Codrescu then waxes on, deliciously:
An onion isn’t just an onion, it’s a metaphor. The earth is an onion. The moon is an onion. A person is an onion. The more sophisticated a person is, the more onionlike he or she is. The more layers of mystery wrapped around the simple soul we are all born with, the more interesting we are and the more interesting the world becomes. In other words, no man or woman resembles an onion until he or she has earned the layers. Understanding a person is like unwrapping an onion, layer after layer of transparent experience until, at last, the Zen nothingness beams from everywhere. (in Zombification, 1994, Picador,. p.5-6.)
Since having read this essay many years ago, I have looked at many things as onions. None moreso than stories. While stories serve many functions, one that I I've learned from Ursula K. Le Guin and Donna Haraway, is that they are tools to think with. Just as we use letters to make words, words to make stories, so stories can act together with other stories to enable us to think about the world (or life, the universe, and everything - or 42).

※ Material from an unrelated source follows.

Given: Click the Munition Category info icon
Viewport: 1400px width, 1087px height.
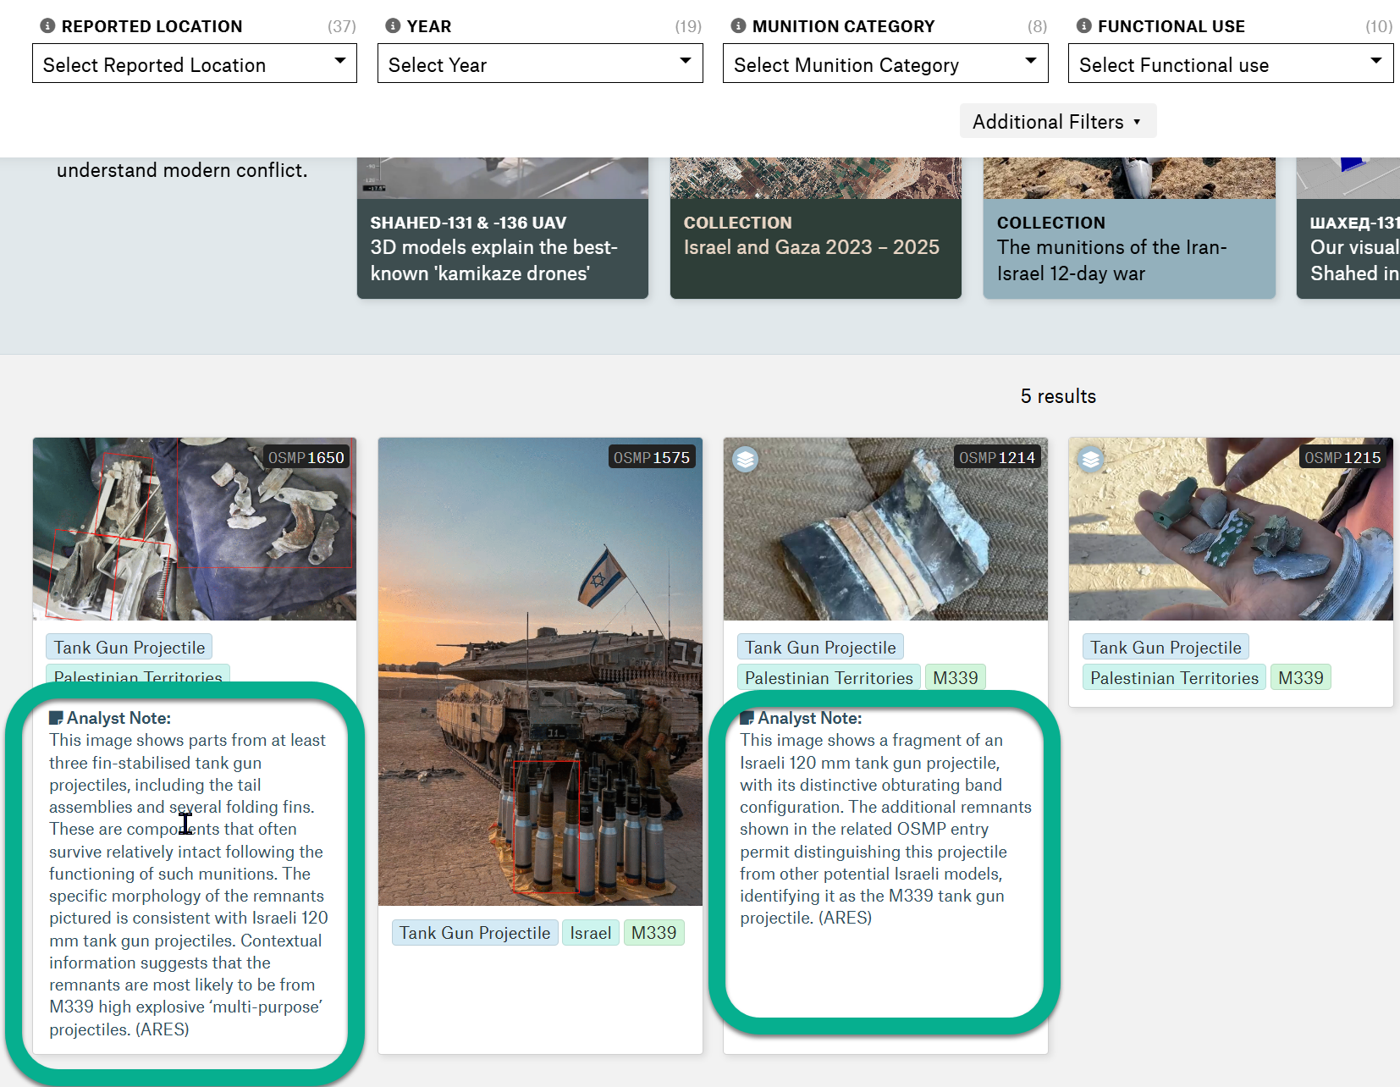Looking at the screenshot, I should tap(738, 26).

This onion of a story is one that is never far from my thoughts. And walking the picket line in the wintry winds of the first day of Spring, this story strengthens my resolve to fight alongside union sisters and brothers for a just settlement from the employer. I've learned from studying the Zen practice of koans, that the short wisdom tales I have collected from around the world can be seen as a kind of riddle designed to confound the listener. Many Zen koans are barely stories at all, but are paradoxical statements that are as likely to amuse and annoy. But there is an important purpose to this seemingly confounding form of wisdom. And that is to challenge, if not disrupt, the reliance on logical reason. Good for many things, logic is not good for everything. Stories work precisely because they contain contradiction, twists, turns, even paradox.